Ok, so I´ve been using the "wrong" version too? Ok, I´m going to try 2.78b now. Edit: Holy Cow, it´s a difference between day and night... 00:46.34 The same settings I used for my first benchmark: Intel i5 6600k @ 4,5Ghz 32GB 3000 Mhz RAM @ 2666 Mhz 14-14-14-32 Now this looks a lot better.
As did I, back in the day. TBH though, when small update can produce that much of a difference, I still question Blender's suitability as a benchmark.
Given how varied the results were on my Pentium I'd be inclined to agree. I'd expect some variation, but not that much.
Not utterly useless - a learning experience The next time the various elements will be specified more fully.

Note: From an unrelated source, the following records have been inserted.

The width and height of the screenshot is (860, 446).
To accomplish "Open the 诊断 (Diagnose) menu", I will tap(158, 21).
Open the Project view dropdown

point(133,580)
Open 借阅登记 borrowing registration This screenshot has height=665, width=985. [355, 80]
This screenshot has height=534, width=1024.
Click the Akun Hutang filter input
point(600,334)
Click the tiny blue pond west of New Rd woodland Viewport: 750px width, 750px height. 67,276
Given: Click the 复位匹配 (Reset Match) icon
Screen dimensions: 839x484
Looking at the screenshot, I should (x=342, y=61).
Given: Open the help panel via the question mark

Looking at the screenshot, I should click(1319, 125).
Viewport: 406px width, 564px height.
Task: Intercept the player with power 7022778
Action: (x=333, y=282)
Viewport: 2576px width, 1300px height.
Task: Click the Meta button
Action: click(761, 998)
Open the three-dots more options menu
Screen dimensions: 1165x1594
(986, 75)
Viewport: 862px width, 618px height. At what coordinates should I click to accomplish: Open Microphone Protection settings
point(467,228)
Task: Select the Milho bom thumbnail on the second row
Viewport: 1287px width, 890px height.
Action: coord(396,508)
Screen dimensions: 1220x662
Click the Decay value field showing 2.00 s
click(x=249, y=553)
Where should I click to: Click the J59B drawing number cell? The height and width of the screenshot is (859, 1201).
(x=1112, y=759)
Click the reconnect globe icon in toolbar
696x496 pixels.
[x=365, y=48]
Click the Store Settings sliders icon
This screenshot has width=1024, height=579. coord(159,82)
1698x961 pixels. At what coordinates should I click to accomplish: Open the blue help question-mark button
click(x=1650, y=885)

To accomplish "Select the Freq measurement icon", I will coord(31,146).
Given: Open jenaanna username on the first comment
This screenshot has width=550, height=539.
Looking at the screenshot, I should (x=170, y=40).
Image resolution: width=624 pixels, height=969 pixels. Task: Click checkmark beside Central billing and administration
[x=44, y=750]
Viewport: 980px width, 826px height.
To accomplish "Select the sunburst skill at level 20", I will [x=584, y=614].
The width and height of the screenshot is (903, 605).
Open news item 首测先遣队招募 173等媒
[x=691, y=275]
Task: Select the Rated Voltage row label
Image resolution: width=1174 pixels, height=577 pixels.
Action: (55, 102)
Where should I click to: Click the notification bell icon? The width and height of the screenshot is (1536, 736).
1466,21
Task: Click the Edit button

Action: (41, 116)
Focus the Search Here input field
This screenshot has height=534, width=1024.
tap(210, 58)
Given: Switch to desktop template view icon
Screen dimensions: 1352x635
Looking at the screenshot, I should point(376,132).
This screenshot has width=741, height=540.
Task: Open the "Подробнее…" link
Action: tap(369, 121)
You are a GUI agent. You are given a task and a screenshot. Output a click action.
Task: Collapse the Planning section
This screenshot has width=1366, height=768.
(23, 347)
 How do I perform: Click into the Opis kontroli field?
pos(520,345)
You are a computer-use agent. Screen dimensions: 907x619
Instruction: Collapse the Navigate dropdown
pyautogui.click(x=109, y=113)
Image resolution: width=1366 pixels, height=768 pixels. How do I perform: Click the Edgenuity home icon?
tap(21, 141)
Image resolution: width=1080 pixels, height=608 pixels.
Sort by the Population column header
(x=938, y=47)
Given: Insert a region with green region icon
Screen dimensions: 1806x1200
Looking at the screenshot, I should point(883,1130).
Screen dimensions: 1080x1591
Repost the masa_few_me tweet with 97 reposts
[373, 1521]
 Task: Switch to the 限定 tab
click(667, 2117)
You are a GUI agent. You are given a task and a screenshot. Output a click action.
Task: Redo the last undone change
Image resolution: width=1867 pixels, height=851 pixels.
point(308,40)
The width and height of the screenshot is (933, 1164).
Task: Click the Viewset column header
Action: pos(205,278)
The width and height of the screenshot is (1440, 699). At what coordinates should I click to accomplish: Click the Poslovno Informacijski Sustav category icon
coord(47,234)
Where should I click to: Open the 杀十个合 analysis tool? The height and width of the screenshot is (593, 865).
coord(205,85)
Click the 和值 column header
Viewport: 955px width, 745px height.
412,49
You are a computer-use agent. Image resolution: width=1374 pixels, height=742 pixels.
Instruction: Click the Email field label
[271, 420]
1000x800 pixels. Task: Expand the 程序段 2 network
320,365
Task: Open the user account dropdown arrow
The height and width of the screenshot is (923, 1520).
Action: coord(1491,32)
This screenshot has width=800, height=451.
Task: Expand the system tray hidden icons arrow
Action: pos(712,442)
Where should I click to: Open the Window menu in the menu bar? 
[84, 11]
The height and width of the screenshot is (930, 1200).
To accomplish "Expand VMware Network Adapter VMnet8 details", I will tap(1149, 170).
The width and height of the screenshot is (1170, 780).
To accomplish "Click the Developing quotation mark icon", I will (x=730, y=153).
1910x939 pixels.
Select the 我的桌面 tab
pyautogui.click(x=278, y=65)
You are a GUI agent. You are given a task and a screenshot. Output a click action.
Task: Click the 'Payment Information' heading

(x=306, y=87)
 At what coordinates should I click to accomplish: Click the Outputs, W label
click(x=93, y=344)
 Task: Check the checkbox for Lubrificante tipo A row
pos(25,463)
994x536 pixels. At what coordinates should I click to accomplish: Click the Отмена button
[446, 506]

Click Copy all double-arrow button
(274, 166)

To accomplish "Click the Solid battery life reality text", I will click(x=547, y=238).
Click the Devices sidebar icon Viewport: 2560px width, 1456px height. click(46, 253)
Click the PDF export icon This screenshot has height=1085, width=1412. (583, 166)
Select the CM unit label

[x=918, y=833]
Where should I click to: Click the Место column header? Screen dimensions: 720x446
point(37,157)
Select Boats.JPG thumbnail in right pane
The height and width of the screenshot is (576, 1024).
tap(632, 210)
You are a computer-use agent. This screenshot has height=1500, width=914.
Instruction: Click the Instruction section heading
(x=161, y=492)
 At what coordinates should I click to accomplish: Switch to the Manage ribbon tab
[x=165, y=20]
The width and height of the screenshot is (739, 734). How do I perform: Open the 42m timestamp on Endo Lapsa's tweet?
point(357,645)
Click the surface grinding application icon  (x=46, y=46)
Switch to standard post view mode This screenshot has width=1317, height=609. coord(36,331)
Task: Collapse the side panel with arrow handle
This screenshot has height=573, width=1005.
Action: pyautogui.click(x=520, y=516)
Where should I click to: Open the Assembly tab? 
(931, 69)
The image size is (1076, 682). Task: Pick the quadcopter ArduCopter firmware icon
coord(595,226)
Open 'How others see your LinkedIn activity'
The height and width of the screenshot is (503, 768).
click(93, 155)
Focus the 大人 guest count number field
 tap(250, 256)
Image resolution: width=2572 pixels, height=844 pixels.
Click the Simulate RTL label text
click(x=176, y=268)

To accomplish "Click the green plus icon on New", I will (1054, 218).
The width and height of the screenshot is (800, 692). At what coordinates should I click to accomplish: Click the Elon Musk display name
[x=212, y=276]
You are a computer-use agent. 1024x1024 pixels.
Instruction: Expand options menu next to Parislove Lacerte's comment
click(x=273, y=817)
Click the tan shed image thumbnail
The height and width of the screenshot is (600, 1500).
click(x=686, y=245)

You are right, blender is not really designed to be a benchmark. Also its quite possible that different compiler options (or even a different complier) can give better or worse results. So it was fun, but easy to have an apples versus oranges result.
Gaming results will make or break ryzen is a honest assessment. As the amount of people who can use 8 cores and 16 thread is very limited. It has to match the 6600k equivalent chip across a wide range of games. If it does this AMD have a winner. ( if priced correctly) if not it will be largely ignored, the early leaked screens had it well down on this cpu though in games. 6600k is quicker than the 6900k they are benching against in all games tested on most websites.
What I would really like to see is Geekbench result for Ryzen, which would show single thread performance. Perhaps we should start a third Geekbench thread after Ryzen hits the shelves.
More interesting in that test is how well it scores vs the old AMD chip. I would of expected more gains in truth. As the 8370 I assume is stock always did show well on this. 15k gain compared to this is low side? Considering the extra cores is less than 2k per thread. That old chip scores 3031 points per thread. New chip down at 2479.5. Which compares to the 6600k which is at 2571.2 per thread.